=== PROVIDED ENTRIES ===
============
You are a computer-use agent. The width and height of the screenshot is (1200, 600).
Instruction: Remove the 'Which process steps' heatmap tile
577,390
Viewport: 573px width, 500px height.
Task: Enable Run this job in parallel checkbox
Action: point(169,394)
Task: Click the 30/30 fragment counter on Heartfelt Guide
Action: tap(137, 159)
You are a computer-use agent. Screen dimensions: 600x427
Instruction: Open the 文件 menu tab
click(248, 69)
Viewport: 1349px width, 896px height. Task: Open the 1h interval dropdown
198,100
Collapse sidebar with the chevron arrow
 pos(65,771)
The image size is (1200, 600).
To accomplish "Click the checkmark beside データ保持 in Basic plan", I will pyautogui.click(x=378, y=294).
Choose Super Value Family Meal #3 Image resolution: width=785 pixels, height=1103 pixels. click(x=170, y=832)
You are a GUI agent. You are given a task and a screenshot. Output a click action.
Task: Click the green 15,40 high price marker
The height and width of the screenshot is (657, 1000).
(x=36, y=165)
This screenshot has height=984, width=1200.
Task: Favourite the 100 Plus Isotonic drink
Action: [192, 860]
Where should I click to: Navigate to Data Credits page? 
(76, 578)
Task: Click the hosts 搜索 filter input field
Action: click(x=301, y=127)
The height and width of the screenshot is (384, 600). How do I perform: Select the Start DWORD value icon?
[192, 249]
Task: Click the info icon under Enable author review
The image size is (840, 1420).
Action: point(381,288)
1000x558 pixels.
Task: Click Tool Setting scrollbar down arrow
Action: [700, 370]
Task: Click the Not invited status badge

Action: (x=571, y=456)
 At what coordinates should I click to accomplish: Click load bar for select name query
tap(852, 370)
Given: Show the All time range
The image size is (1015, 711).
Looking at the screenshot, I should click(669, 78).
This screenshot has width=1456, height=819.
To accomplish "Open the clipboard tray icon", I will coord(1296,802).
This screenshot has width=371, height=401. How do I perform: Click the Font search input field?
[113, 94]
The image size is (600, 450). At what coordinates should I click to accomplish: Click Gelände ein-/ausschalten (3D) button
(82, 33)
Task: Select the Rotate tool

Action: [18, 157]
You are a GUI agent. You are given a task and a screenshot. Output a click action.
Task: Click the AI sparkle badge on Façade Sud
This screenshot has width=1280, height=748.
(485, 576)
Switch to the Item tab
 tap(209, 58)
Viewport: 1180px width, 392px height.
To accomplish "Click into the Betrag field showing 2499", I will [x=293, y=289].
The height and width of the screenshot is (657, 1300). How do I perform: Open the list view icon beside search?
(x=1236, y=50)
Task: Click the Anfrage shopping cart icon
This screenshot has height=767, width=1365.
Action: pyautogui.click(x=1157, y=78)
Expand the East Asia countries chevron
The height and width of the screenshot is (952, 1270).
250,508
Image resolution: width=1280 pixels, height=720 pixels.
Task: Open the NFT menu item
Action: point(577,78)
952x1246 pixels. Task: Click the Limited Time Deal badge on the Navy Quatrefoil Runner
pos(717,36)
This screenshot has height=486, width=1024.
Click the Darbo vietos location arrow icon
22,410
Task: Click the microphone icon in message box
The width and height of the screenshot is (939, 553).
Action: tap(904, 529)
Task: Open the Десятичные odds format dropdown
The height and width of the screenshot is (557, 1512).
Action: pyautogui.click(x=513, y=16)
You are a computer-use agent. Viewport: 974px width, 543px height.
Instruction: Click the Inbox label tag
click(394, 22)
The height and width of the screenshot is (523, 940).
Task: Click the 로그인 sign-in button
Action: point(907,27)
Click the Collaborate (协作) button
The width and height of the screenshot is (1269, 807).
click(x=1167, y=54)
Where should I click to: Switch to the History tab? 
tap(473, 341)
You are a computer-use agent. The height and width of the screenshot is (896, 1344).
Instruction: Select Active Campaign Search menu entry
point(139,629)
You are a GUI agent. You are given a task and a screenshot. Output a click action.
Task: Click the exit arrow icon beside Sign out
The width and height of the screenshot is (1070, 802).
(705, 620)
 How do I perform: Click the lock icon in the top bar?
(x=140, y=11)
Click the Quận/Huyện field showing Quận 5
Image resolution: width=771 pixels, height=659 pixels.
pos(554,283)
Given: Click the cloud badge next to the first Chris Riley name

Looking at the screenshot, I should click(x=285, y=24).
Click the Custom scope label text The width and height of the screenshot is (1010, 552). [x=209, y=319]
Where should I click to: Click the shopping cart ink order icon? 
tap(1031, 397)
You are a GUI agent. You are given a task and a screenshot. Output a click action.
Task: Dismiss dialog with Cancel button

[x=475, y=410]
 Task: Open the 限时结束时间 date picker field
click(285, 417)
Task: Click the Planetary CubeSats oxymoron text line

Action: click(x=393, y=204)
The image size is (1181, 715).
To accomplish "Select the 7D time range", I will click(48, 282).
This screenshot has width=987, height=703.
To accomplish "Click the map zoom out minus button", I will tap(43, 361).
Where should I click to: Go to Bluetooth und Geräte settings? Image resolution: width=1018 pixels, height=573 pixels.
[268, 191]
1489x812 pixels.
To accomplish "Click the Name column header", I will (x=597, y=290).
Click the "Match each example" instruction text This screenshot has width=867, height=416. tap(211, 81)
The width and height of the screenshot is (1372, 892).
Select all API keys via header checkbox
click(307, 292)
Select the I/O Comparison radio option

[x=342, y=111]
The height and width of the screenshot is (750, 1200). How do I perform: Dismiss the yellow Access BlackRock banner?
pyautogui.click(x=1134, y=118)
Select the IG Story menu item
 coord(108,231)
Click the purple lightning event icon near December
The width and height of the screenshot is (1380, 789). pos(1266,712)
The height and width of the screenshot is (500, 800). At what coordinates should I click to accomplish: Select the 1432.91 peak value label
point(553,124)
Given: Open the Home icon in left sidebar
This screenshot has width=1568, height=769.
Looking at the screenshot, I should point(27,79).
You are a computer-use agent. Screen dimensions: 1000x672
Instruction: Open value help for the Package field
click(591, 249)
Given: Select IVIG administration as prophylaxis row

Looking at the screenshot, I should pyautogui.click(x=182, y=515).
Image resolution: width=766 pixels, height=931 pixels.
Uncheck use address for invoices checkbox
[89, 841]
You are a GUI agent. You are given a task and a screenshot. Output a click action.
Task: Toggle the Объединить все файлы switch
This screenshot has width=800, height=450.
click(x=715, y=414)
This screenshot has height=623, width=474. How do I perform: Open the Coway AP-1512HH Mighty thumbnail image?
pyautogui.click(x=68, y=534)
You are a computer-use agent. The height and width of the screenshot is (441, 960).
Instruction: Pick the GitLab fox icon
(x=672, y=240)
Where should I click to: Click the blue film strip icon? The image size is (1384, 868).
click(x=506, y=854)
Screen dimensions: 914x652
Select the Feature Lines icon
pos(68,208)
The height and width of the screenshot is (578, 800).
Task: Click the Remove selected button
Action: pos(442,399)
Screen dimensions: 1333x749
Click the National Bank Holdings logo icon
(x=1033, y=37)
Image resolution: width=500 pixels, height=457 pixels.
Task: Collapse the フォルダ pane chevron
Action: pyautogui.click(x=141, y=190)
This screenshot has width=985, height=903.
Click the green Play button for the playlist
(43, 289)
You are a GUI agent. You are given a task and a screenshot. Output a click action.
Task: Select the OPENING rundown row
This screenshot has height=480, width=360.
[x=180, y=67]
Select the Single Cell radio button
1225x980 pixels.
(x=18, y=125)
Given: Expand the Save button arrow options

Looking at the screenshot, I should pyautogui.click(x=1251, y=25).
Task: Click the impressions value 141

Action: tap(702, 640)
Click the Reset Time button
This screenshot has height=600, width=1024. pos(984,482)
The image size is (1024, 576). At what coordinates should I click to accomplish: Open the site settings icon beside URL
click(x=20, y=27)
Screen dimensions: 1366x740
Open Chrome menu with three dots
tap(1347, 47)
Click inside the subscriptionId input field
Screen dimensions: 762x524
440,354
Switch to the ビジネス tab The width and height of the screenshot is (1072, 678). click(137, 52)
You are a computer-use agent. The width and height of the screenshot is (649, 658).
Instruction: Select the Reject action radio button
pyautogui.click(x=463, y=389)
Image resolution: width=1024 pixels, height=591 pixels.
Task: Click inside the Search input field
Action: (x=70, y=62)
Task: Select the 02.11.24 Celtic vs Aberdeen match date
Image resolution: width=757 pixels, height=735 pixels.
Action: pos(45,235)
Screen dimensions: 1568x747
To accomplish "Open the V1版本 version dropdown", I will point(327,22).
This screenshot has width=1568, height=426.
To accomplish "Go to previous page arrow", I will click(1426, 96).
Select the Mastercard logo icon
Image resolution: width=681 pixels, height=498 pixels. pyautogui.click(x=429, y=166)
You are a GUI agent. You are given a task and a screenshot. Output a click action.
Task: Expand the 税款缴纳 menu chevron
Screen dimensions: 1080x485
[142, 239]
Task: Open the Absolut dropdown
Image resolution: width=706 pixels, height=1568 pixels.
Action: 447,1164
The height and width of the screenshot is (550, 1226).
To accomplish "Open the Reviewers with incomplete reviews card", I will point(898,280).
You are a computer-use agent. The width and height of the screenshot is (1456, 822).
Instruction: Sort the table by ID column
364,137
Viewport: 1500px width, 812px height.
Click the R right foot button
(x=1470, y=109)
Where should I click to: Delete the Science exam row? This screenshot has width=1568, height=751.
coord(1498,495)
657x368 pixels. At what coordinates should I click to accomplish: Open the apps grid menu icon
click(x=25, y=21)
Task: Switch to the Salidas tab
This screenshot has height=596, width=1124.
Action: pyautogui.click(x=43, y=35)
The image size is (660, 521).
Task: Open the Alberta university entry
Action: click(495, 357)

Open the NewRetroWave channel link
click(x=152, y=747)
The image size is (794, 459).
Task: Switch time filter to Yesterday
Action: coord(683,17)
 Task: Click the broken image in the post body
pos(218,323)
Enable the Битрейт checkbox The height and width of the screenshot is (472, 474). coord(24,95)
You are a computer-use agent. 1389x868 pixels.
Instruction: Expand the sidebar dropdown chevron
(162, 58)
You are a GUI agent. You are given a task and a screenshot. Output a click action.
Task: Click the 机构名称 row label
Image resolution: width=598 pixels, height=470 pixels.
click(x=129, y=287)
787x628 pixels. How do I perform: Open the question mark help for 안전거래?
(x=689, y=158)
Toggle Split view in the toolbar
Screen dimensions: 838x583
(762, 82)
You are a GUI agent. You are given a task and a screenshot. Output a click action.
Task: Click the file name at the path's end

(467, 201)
============
=== WRITTEN REQUEST ===
Reproduce the material word for word, starting at its first line and ending with the line that contains "Task: Enable Run", including both of those lines.

=== REPLY TO THE TASK ===
You are a computer-use agent. The width and height of the screenshot is (1200, 600).
Instruction: Remove the 'Which process steps' heatmap tile
577,390
Viewport: 573px width, 500px height.
Task: Enable Run this job in parallel checkbox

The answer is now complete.